Implicazioni per fecondazione assistita e cura tumori

Embrioni di topo sono stati messi in ‘standby’, bloccandone sviluppo a uno stadio molto precoce e per oltre un mese, prima di farlo ripartire. La tecnica che ha permesso di farlo promette di avere conseguenze importanti per medicina rigenerativa, invecchiamento, fecondazione artificiale e tumori.
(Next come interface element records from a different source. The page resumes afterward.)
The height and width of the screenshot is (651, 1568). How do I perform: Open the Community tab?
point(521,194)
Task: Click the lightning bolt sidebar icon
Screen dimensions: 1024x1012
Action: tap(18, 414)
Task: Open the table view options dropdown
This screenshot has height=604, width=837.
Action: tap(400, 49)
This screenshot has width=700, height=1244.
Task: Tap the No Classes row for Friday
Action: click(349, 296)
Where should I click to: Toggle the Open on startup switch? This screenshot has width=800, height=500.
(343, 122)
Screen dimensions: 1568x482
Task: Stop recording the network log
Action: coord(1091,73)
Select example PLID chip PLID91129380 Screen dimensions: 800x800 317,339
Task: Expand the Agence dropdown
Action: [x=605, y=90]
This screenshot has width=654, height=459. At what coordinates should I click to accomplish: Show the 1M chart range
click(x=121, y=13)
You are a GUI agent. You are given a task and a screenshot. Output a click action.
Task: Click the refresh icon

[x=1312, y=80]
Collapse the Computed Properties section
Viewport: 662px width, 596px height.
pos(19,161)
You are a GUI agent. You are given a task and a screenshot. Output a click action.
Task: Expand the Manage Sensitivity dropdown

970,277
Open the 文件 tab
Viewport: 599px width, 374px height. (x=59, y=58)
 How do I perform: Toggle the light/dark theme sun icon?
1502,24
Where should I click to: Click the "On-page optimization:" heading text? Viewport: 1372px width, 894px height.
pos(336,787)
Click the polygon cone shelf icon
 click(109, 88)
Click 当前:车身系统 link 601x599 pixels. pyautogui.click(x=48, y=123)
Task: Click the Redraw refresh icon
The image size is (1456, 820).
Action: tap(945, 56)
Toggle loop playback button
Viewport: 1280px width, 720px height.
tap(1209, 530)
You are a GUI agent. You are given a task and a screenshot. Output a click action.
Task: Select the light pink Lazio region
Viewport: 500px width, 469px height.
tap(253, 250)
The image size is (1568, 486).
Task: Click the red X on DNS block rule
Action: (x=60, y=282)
Pubblicato su Nature, l’esperimento si deve al gruppo coordinato da Aydan Bulut-Karslioglu, dell’università della California a San Francisco.



Una scoperta importante


I ricercatori sono riusciti a mettere in pausa gli embrioni di topo bloccando con un farmaco l’attività di un gene coinvolto nella crescita delle cellule che si chiama mTOR. ”E’ una scoperta molto importante, considerando il ruolo cruciale che ha questo gene nell’invecchiamento ma anche nello sviluppo dei tumori”, ha osservato il genetista Giuseppe Novelli, rettore dell’università di Roma Tor Vergata. ”Si apre – ha aggiunto – uno scenario nuovo e interessante in tantissimi campi, perché potrebbe permettere di mettere in pausa embrioni e cellule staminali, e forse anche organi, evitandone il congelamento”. Quest’ultima tecnica ha infatti ancora delle incognite per i danni che può provocare alle cellule.


Un futuro aiuto per la lotta ai tumori 


Secondo gli autori la ricerca potrebbe avere un grande impatto nella riproduzione assistita  come nella lotta ai tumori. I composti che bloccano il gene mTOR sono infatti già allo studio per il trattamento di alcune forme di tumore.  Lo studio ha dimostrato, inoltre, che è possibile mettere in standby anche le cellule staminali embrionali di topo, con implicazioni importanti nella fabbricazione di tessuti o organi in provetta per la medicina rigenerativa.